Is it true that they are becoming largely ornamental, to display on shelves and proclaim, “I read”?
For those who can afford it, options exist which have eliminated the need to ever enter a bookshop. The Amazon Kindle, for instance, is the ultimate simulation of the book experience. The screen is matte, the pages are pages, and one can access books, journals, magazines and newspapers without moving – as long as there is wireless internet.
Apple seems to be taking things to a whole new level, and App developer Josh Koppel has been doing his utmost to deploy creative methods of housing content. Earlier this year, he gave a talk at the Business Innovation Factory to answer the question: How do we make sure that what is beautiful and wonderful about offline media is not lost or degraded when brought online?
The answer: We don’t - not really. It doesn’t matter that I heard his talk online, or that multimedia can be beautiful and wonderful in its own right. It doesn’t matter how many times a day one may log onto a blog or a newspaper website – things just read differently in print. There’s something solid to be said about texture and tangibility.
There is also much to be said about the mindset with which one used to settle down with a book or a newspaper.
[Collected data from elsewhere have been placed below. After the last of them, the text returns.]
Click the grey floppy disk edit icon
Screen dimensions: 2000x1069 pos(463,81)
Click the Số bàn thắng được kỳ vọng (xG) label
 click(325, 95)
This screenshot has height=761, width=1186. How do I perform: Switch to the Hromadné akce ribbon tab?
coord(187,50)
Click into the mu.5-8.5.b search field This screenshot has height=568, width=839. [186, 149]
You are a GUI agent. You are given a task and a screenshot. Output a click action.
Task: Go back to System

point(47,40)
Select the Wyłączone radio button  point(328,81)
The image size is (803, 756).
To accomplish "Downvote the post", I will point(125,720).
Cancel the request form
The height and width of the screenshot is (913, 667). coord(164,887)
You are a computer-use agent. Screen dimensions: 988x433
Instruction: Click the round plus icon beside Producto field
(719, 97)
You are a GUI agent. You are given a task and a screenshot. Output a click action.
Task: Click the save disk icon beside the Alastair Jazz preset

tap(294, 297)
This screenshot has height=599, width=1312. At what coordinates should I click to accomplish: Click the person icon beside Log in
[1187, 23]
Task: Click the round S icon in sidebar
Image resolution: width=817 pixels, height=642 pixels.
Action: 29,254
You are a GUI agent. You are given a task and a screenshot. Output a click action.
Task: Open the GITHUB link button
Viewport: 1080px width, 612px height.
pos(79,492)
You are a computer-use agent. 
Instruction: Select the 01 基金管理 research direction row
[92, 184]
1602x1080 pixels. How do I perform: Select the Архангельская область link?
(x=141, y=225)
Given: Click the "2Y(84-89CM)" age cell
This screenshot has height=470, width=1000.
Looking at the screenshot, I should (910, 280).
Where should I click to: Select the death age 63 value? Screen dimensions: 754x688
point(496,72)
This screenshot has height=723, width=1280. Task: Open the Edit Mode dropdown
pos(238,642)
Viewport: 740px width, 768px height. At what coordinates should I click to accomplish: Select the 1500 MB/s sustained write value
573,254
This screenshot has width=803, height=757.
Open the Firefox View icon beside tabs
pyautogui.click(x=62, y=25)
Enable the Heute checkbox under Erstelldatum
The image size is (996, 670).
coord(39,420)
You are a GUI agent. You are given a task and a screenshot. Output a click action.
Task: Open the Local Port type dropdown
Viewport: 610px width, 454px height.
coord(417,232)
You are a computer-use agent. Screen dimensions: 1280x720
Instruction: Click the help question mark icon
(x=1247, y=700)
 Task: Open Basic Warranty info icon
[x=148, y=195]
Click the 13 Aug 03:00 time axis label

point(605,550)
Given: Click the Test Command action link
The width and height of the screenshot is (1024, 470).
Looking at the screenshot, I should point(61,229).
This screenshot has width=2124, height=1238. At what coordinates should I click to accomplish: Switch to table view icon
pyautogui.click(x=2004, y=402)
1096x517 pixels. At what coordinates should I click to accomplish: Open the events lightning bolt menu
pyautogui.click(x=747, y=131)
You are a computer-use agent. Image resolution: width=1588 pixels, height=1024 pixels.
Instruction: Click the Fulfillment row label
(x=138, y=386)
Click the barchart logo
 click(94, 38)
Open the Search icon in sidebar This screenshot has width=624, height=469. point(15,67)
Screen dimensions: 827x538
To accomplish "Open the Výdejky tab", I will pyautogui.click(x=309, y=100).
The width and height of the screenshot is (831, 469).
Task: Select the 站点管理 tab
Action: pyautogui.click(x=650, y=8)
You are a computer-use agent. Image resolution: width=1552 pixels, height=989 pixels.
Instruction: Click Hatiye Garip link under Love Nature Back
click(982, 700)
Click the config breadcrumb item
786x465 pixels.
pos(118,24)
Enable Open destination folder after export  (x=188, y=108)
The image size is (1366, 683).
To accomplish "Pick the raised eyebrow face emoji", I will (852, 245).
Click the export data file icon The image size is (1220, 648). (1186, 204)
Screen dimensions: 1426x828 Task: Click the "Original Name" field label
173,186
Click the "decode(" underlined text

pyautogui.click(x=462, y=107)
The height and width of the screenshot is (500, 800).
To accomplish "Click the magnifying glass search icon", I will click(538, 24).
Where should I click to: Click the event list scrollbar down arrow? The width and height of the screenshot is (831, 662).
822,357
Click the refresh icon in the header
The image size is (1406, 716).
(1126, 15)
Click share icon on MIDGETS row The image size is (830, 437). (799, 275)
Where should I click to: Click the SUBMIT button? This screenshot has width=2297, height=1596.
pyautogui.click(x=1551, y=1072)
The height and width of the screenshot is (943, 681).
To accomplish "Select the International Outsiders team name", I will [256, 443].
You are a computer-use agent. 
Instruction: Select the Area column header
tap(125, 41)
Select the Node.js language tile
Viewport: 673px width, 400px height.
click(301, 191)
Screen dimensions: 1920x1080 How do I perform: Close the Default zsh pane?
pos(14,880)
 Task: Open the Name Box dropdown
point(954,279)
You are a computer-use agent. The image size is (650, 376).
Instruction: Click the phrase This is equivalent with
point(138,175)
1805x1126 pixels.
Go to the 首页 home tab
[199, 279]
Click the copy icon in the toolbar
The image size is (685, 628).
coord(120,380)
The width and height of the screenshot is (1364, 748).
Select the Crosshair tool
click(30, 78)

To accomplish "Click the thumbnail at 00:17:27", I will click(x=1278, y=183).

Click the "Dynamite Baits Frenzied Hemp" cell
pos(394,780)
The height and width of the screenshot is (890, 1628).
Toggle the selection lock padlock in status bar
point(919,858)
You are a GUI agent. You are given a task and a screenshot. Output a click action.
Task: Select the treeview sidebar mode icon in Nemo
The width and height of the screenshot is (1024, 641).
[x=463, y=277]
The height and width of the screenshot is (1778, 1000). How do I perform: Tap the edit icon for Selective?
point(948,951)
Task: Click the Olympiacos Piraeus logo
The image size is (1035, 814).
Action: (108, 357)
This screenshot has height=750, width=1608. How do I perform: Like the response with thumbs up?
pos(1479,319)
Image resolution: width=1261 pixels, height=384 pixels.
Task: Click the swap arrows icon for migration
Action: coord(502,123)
It would signal a dedication of time to the subject – a luxury which is disappearing today. The internet has brought such a glut of information, that it’s really quite intimidating. One can only allow a moment to dip into something here, skim something there – never absorb at leisure.
The proponents of e-books have a valid point when they ask, “Why pay for something you can get for free?” Good books are expensive. Again, though, these are only representatives of the privileged few who can afford the digital options. Especially in a country like ours, there is still a dire need for libraries and spaces to encourage and celebrate the existence of paper.
Finally, there is an element of permanence that the written (or printed) word possesses, which the typed word does not. It is not easily altered, nor is it threatened by power cuts or waning batteries. The book can be passed from person to person for generations, until the silverfish triumph. And then it can be preserved for a few years still, in the form of a papered wall.